LOS ALAMOS, N.M. -- Despite a string of security lapses and allegations of fraud and mismanagement, the University of California was awarded the government contract yesterday to continue managing the Los Alamos laboratory.
Because of the scandals at the Los Alamos National Laboratory, the government contract to run the nation's preeminent nuclear lab had been put out to bid this year for the first time in its 63-year history.
Energy Secretary Samuel Bodman announced that a partnership of the University of California and the engineering giant Bechtel Corp. had prevailed over a rival team made up of the University of Texas and the defense contractor Lockheed Martin.
The contract is for as much as $512 million over seven years, with a provision to extend it to 20 years.
The Los Alamos National Laboratory is one of the nation's three chief installations responsible for maintaining the US nuclear arsenal and making weapons components. The lab also conducts research in a host of areas of national interest, including miniaturized technology, genetics, computing, the environment, and healthcare.
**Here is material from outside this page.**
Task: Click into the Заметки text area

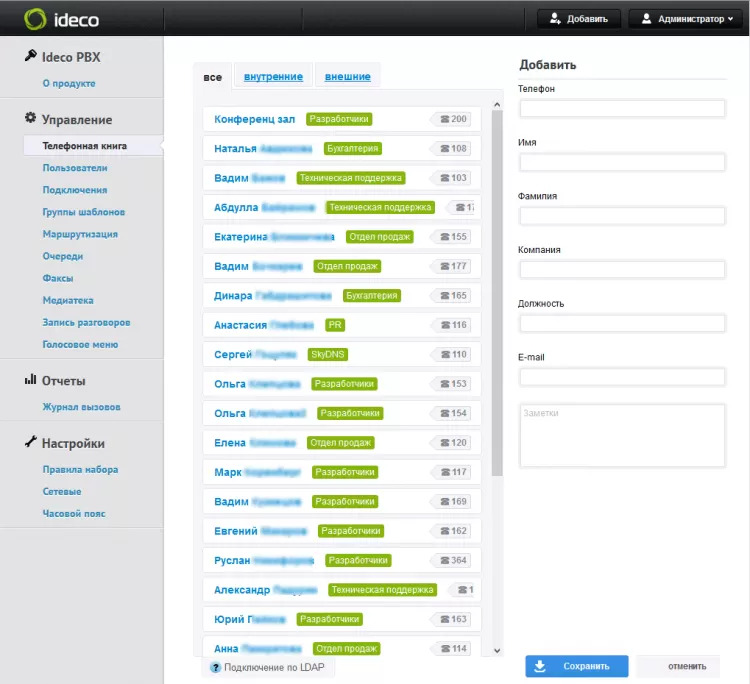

The lab has drawn criticism in recent years for security lapses, credit card abuses, theft of equipment, and mismanagement.
In 1999, Los Alamos scientist Wen Ho Lee was jailed amid an investigation into possible Chinese espionage. The case proved to be weak, and Lee pleaded guilty to mishandling classified information and was released with an apology from a federal judge.
Former lab investigator Glenn Walp, who was fired in 2002 after alleging a cover-up at the lab, said he was disappointed that UC-Bechtel won.
''It's a blue Christmas for America," he said.